[[ DATA, beginning ]]

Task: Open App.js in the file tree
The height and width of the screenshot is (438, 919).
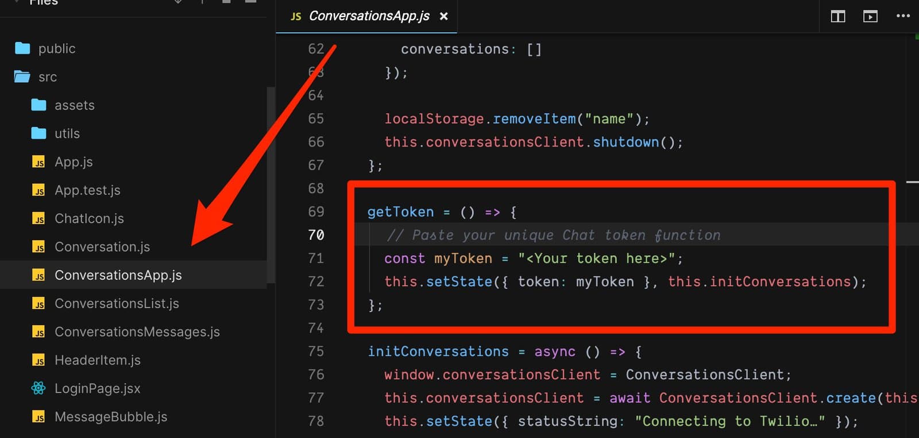Action: click(x=74, y=162)
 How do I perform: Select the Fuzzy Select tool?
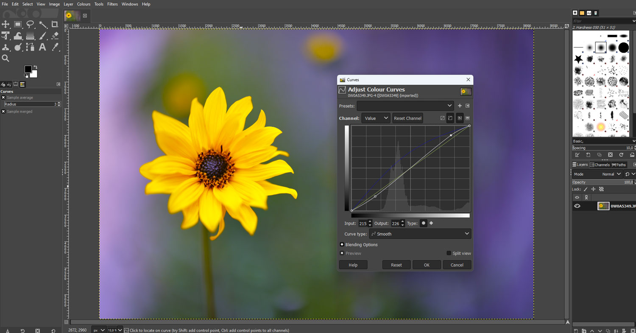[42, 24]
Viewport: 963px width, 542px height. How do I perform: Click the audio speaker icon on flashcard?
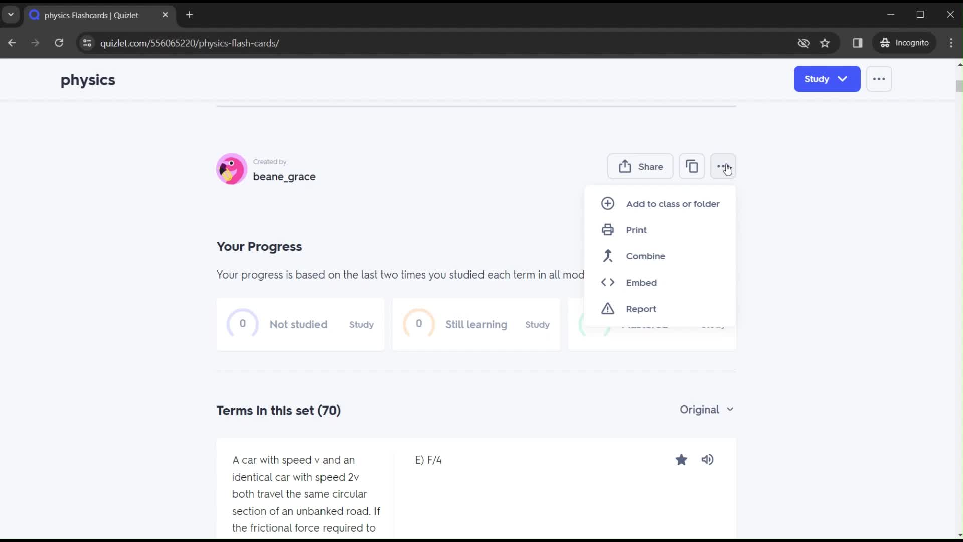click(708, 460)
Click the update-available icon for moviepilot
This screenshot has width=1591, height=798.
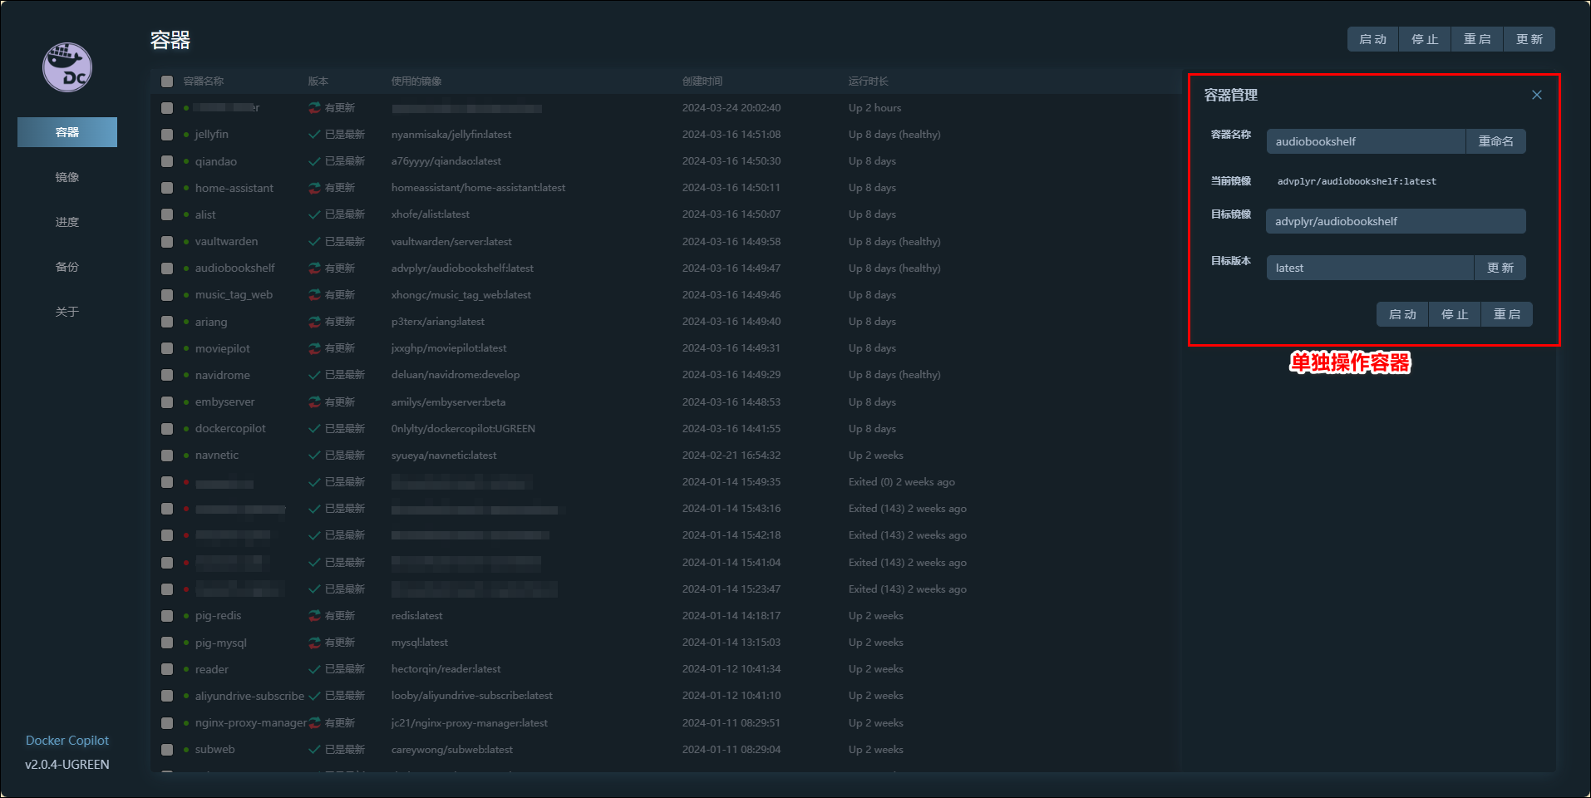pos(314,348)

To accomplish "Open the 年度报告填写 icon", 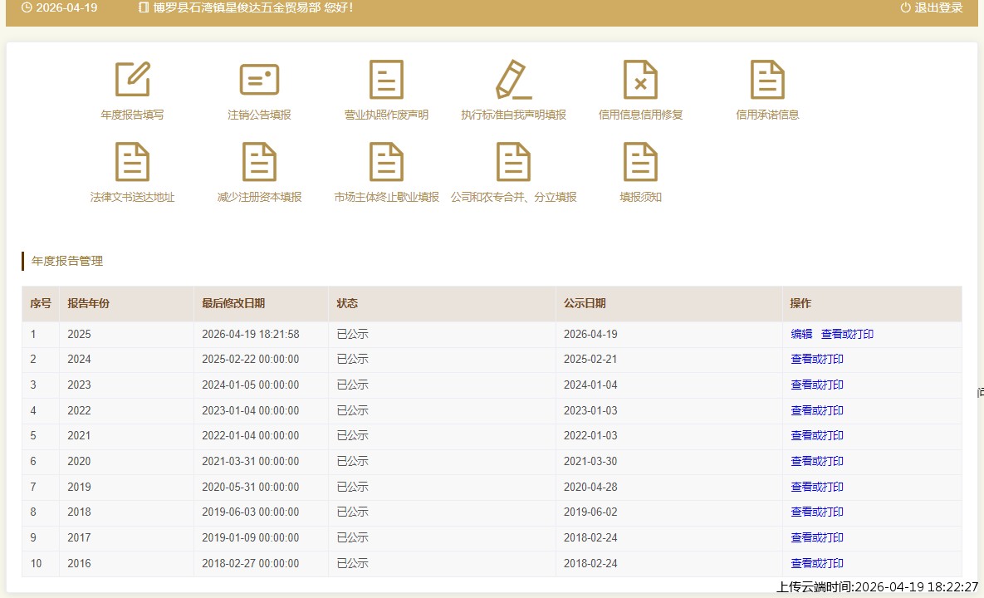I will [x=132, y=80].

[[ DATA, end ]]

:: EXERCISE ::
Please give back exactly, and with no pictures, the lines from where the listing above begins through the line containing "Click the update-available".

:: FINISHED TASK ::
Task: Open App.js in the file tree
The height and width of the screenshot is (438, 919).
Action: click(x=74, y=162)
 How do I perform: Select the Fuzzy Select tool?
[42, 24]
Viewport: 963px width, 542px height. How do I perform: Click the audio speaker icon on flashcard?
click(708, 460)
Click the update-available icon for moviepilot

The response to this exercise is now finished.